Every so often, a catastrophe occurs that wipes out entire homes and commercial buildings. It may be something localized, like a fire, or something widespread, such as a hurricane, earthquake, mudslide, or explosion.
How your insurance policy pays on your claim is determined by a few factors: your deductible, how the policy was written (actual cash value or replacement cost), the coinsurance penalty (if any) and whether the home or business owner plans to rebuild.
In most cases, policyholders rebuild. But what if you choose not to rebuild? What happens then?
Should You Rebuild Your Home?
A homeowner may choose not to rebuild his home after a total loss for many reasons. Perhaps he is tired of the location, or the cost to rebuild has become too expensive. Maybe it is the wrong school district, taxes in the area are too high, or the neighbors host too many loud parties.
Can you choose not to rebuild your home? Certainly, but you should check the terms of your policy before the unthinkable happens, as some policies may have different ideas about how to pay if you choose not to rebuild.
The Homeowners 3 – Special Form (HO3) has a section entitled Loss Settlement that addresses this issue in a unique way. If coverage is written on a replacement cost basis, then payment will initially be made at actual cash value (replacement cost less depreciation). Once rebuilding is in process or completed, the remainder of the policy face value (less deductible and coinsurance penalties) will be reimbursed.

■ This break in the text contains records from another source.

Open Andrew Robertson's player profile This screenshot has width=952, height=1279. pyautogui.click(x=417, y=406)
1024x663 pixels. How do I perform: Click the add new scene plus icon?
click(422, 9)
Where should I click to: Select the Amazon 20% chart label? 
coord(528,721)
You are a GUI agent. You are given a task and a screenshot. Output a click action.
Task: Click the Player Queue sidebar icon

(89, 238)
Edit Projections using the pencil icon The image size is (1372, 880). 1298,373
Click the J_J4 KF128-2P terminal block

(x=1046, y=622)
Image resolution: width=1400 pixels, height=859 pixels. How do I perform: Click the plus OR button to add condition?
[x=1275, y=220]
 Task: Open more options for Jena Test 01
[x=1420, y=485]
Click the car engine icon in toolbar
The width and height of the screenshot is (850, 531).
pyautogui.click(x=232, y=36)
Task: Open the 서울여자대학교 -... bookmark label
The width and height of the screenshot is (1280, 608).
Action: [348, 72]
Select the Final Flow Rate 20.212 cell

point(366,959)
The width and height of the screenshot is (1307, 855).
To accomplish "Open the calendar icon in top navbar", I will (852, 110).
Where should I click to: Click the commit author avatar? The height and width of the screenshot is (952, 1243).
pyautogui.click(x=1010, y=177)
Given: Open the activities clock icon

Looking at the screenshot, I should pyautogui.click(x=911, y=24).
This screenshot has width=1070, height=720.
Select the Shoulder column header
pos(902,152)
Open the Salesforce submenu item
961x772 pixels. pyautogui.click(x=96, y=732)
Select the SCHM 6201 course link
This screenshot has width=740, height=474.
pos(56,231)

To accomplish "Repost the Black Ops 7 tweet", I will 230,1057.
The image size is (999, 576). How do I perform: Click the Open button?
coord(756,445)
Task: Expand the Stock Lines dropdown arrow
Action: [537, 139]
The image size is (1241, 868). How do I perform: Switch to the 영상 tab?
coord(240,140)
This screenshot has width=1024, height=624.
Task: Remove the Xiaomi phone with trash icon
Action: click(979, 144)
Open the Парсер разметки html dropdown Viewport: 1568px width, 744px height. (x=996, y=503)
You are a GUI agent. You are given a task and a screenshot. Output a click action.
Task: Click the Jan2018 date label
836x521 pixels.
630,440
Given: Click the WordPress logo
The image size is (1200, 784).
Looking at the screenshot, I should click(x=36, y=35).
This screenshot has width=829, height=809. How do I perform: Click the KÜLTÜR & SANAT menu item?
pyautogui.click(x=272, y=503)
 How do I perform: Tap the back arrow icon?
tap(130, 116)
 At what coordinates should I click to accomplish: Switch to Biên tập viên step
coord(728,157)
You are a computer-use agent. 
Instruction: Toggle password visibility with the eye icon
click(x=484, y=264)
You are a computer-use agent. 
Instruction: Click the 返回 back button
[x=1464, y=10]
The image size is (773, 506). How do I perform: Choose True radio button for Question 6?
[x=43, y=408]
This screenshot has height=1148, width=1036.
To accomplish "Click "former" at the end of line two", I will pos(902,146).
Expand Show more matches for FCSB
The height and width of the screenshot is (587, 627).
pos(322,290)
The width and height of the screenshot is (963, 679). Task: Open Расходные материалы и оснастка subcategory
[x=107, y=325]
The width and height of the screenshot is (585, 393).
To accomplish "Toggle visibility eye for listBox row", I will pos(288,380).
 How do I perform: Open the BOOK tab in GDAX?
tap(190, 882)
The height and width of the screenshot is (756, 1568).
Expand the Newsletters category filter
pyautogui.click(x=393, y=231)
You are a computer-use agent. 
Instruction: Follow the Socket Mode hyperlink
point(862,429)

If the structure is not replaced, then no additional money will be paid on the claim. Depending on the age of the structure, cost of depreciation could significantly reduce your claim payment.
Please note that this loss settlement scenario is based on the HO3. Some insurance companies do not use this form, or endorse the loss settlement provision. It is important to read this section and discuss it with your broker before a loss occurs if you think you may not rebuild.
Choosing Not To Rebuild Your Business
Loss settlement in the event of a total loss on commercial property is much the same as loss settlement on the homeowners insurance policy. However, the Building and Personal Property Coverage Form (CP0010) includes the following options for loss payment:
- Pay the value of lost or damaged property.
- Pay the cost of repairing or replacing the lost or damaged property.
- Take all or any part of the property at an agreed or appraised value.
- Repair, rebuild or replace the property with other property of like kind and quality.
Commercial property policies written on a replacement cost basis will be paid out on an actual cash basis if the policyholder requests it (such as, if the plan is not to rebuild). The selection to receive actual cash value claim payment means the face value of the policy will not be repaid. Claim payment will also still be subject to the deductible.
The form quoted above is the industry standard form. Some companies may use manuscript forms and endorsements that differ from the CP0010. If you do not plan to rebuild in the event of a total loss, please discuss your options with your insurance broker.
Why Is Claim Payment Affected?
Insurance adheres to the Make-Whole Doctrine. When a person or business purchases a policy, they are expected and entitled to insure for the replacement cost value of the property they are insuring. This allows the insurance company to assist in making the policyholder whole again in the event of a claim. What you lost will be replaced in the amount you need to be made whole again up to the face value of the policy.
This doctrine is put in place to ensure that policyholders don’t profit from a property loss, reducing incidences of insurance fraud. Actual cash value reimburses the policyholder for the property that was lost without resulting in a profit.
The bottom line is this: if you do not plan to rebuild your home or business in the event of a loss, you should discuss this with your broker as soon as possible.